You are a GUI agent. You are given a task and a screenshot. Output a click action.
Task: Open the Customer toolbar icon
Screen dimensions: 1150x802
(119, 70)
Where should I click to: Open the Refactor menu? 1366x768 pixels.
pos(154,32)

----

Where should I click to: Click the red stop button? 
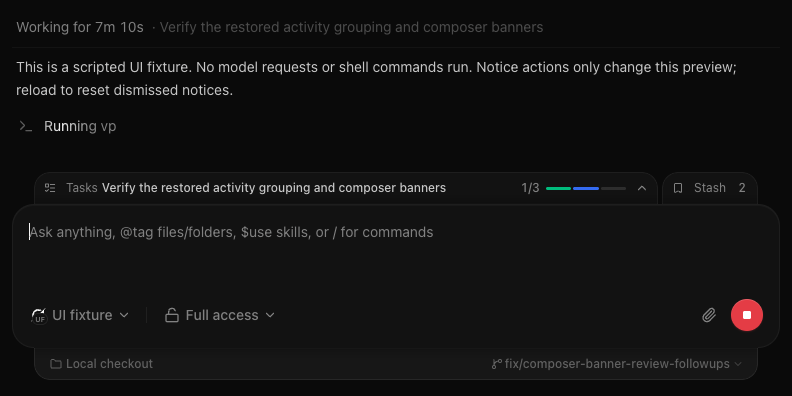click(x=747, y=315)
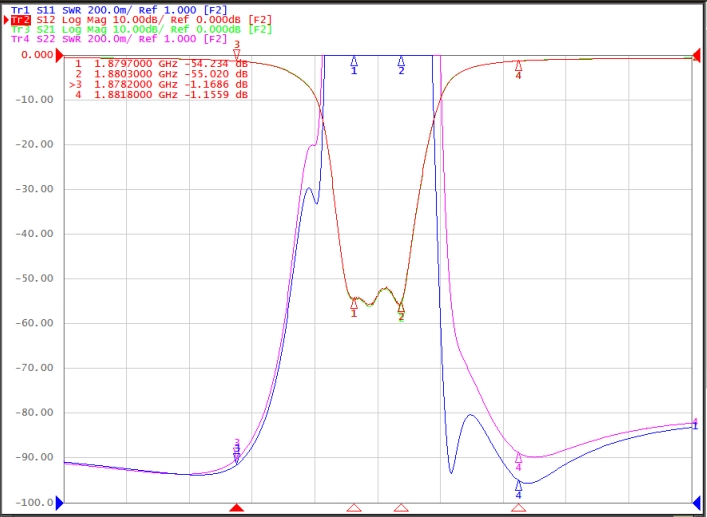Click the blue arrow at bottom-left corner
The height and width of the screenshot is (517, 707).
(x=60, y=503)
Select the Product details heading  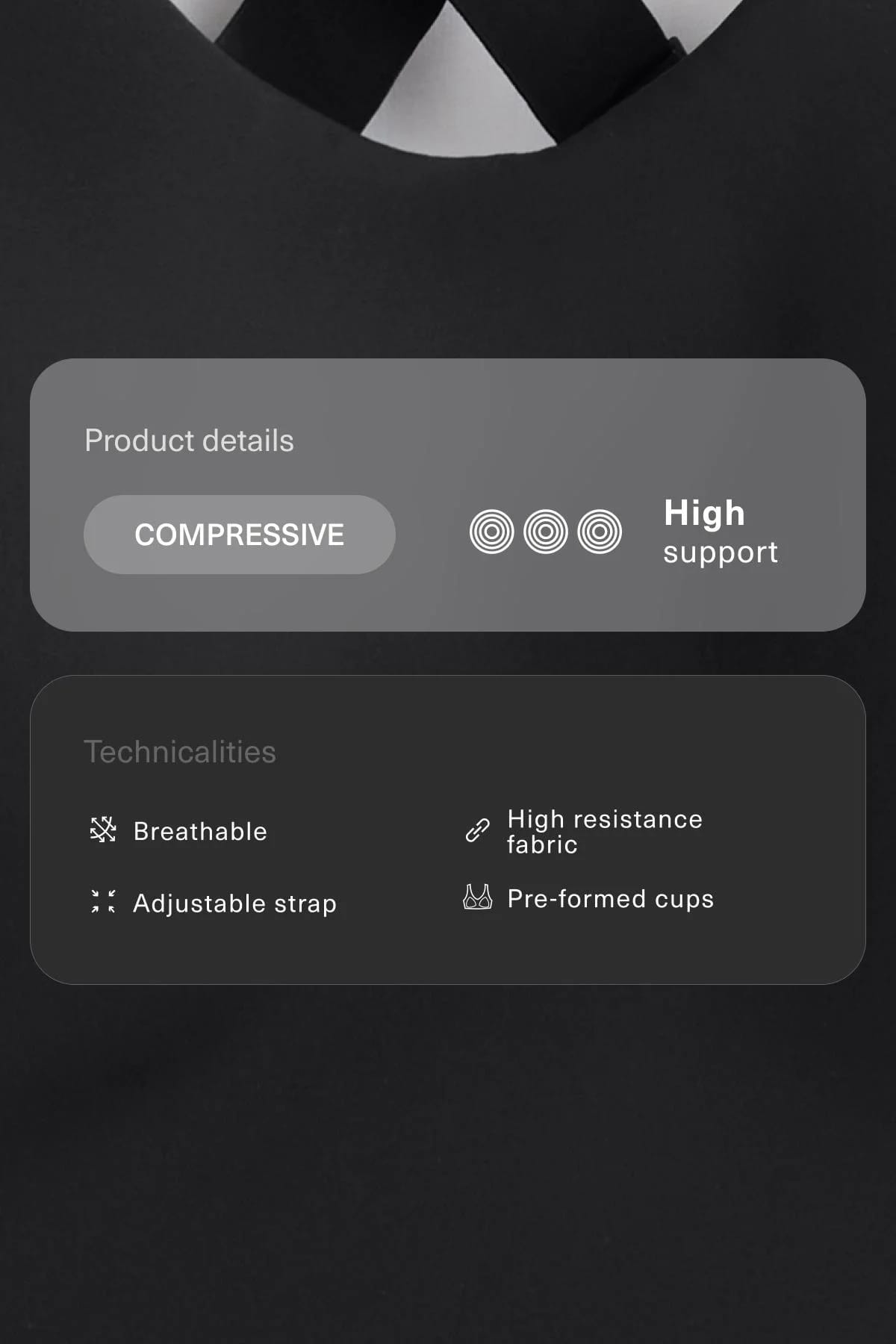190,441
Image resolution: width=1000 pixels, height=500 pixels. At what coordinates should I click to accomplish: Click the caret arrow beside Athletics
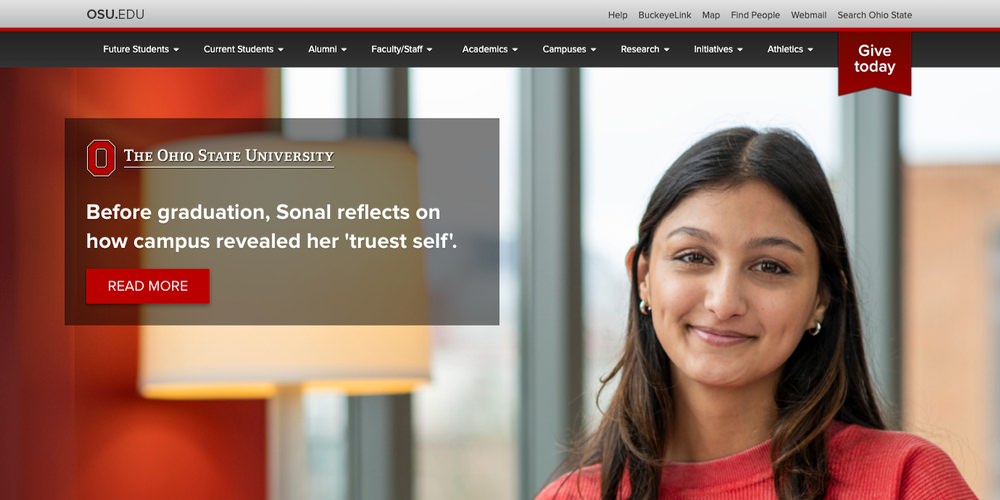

----

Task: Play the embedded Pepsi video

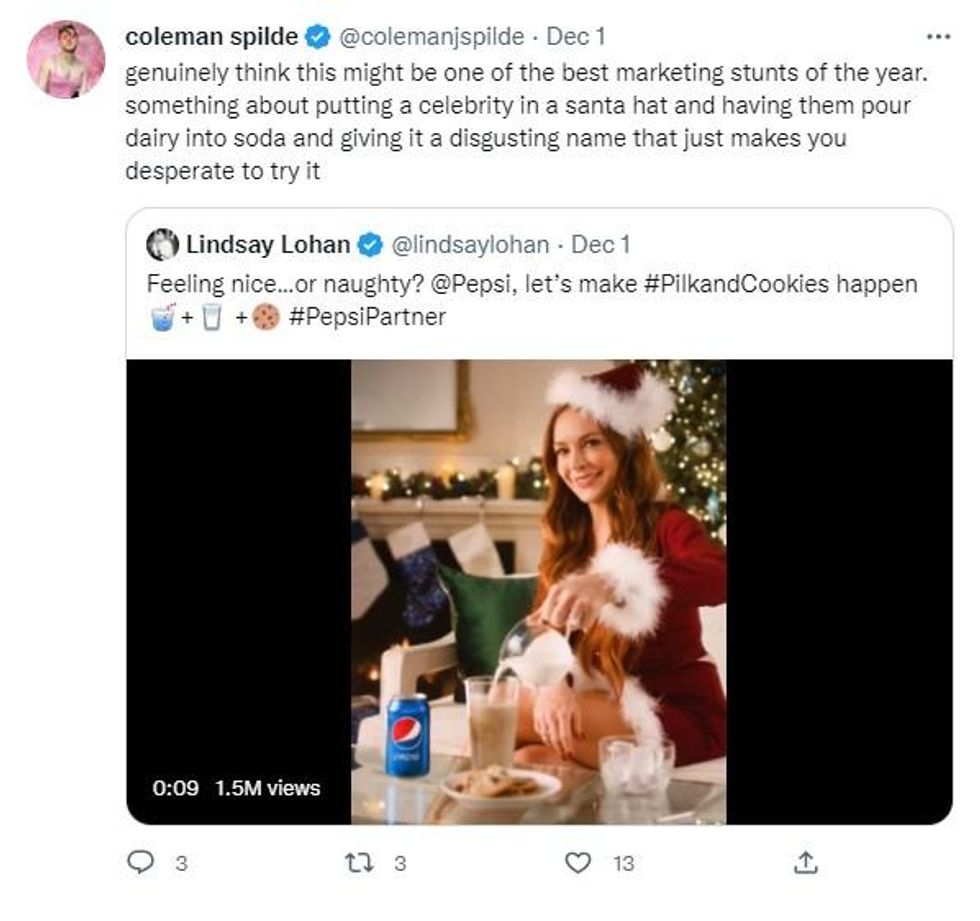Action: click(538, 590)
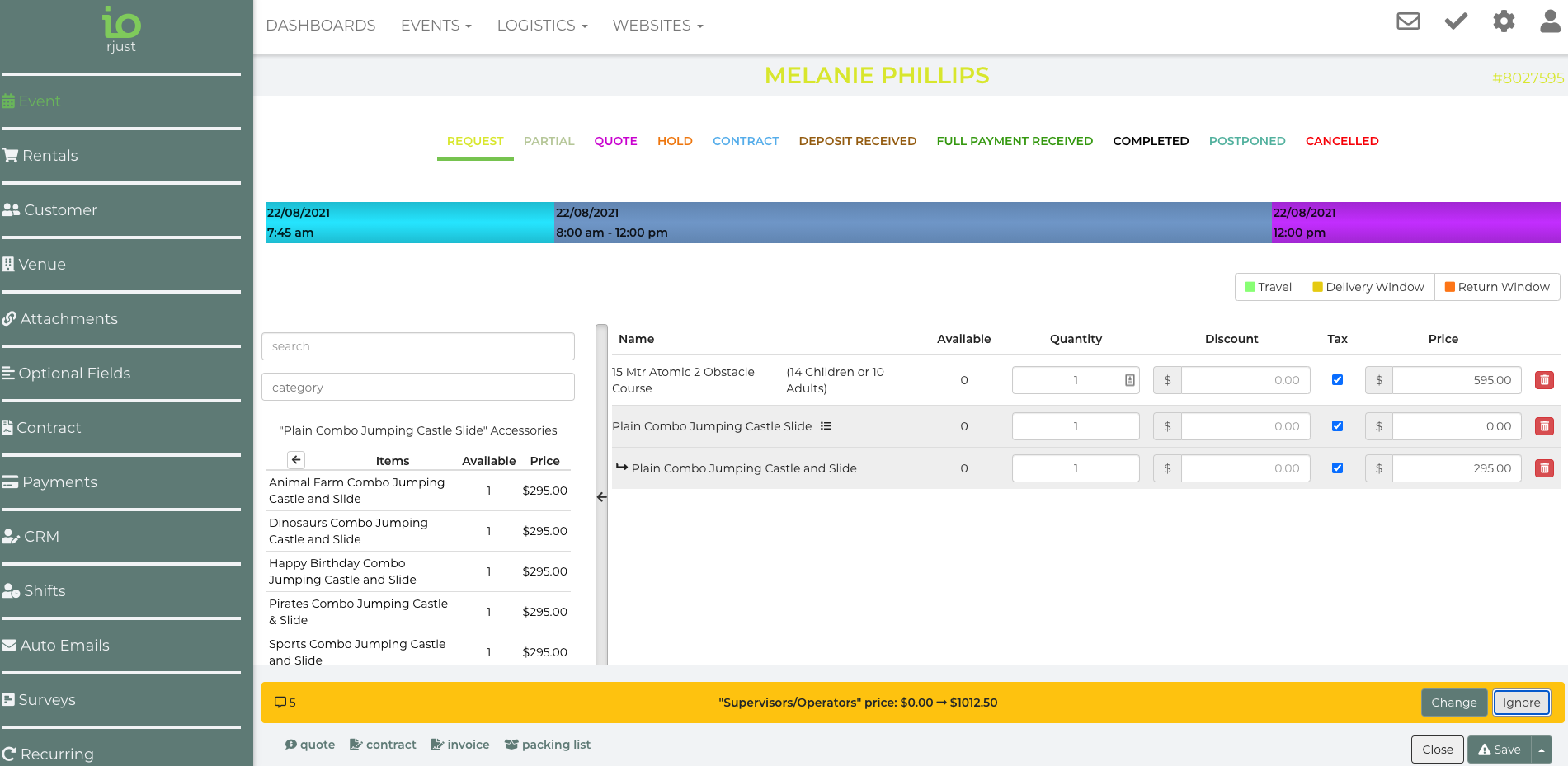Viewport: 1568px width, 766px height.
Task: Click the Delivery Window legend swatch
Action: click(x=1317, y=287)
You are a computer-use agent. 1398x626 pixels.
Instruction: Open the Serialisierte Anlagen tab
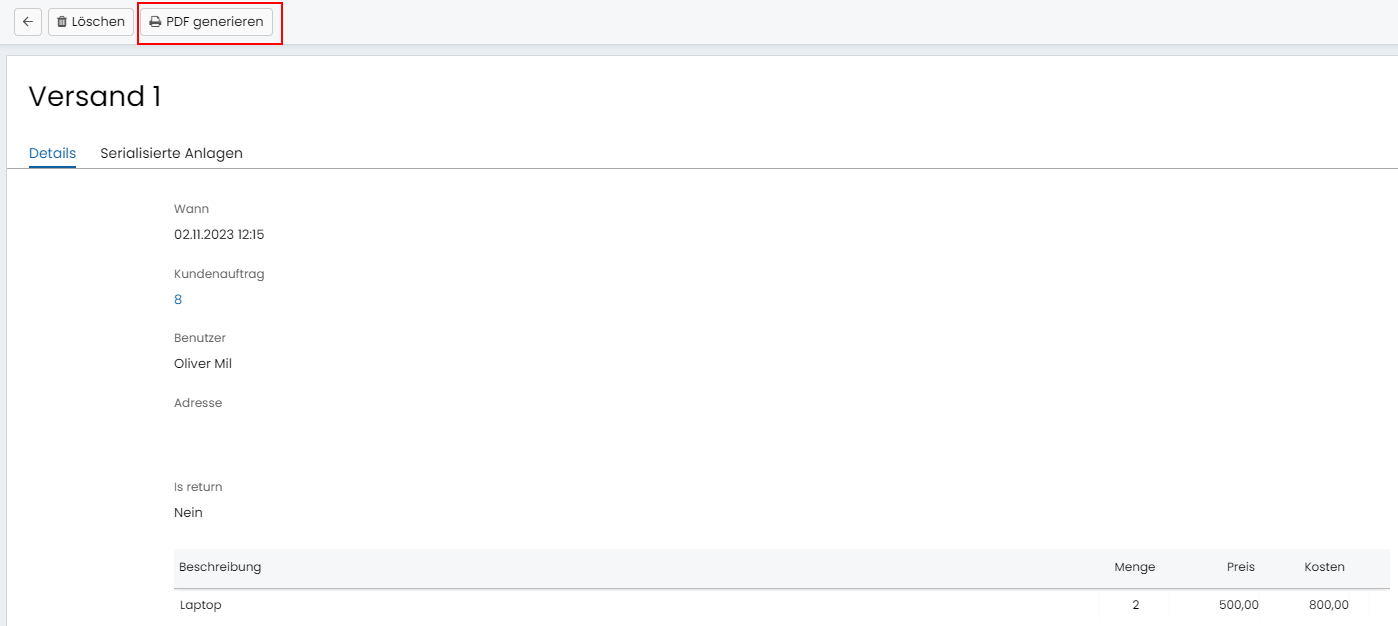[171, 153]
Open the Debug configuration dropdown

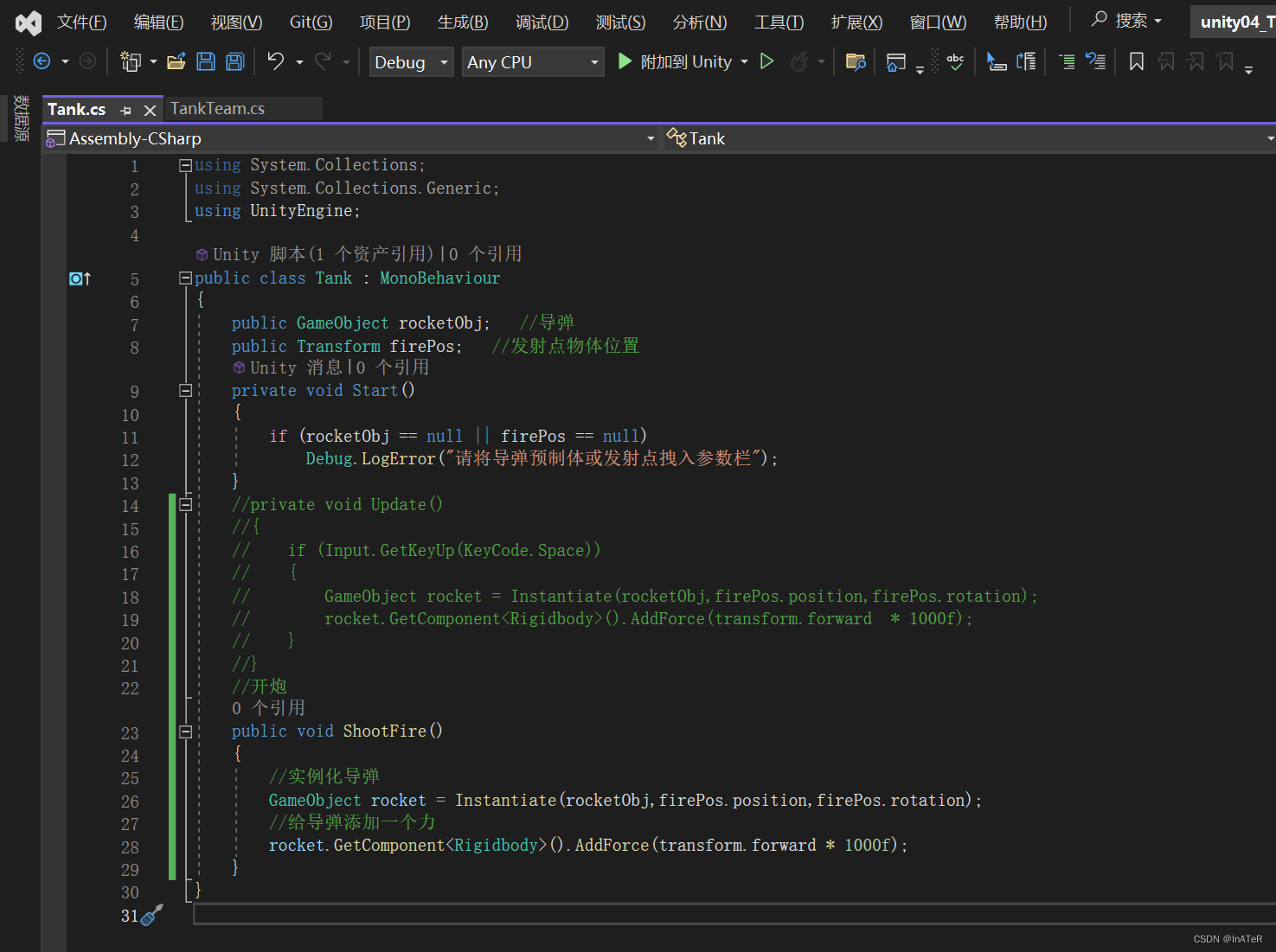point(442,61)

----

• [Exercise brief] Please copy the records starting at the line containing "You are a computer-use" and ending at the line containing "point(442,61)", with "Debug" renamed to "Release" and nothing else changed. Leave the pictures out of your answer.

• [Solution to the exercise]
You are a computer-use agent. 1398x626 pixels.
Instruction: Open the Serialisierte Anlagen tab
[171, 153]
Open the Release configuration dropdown

point(442,61)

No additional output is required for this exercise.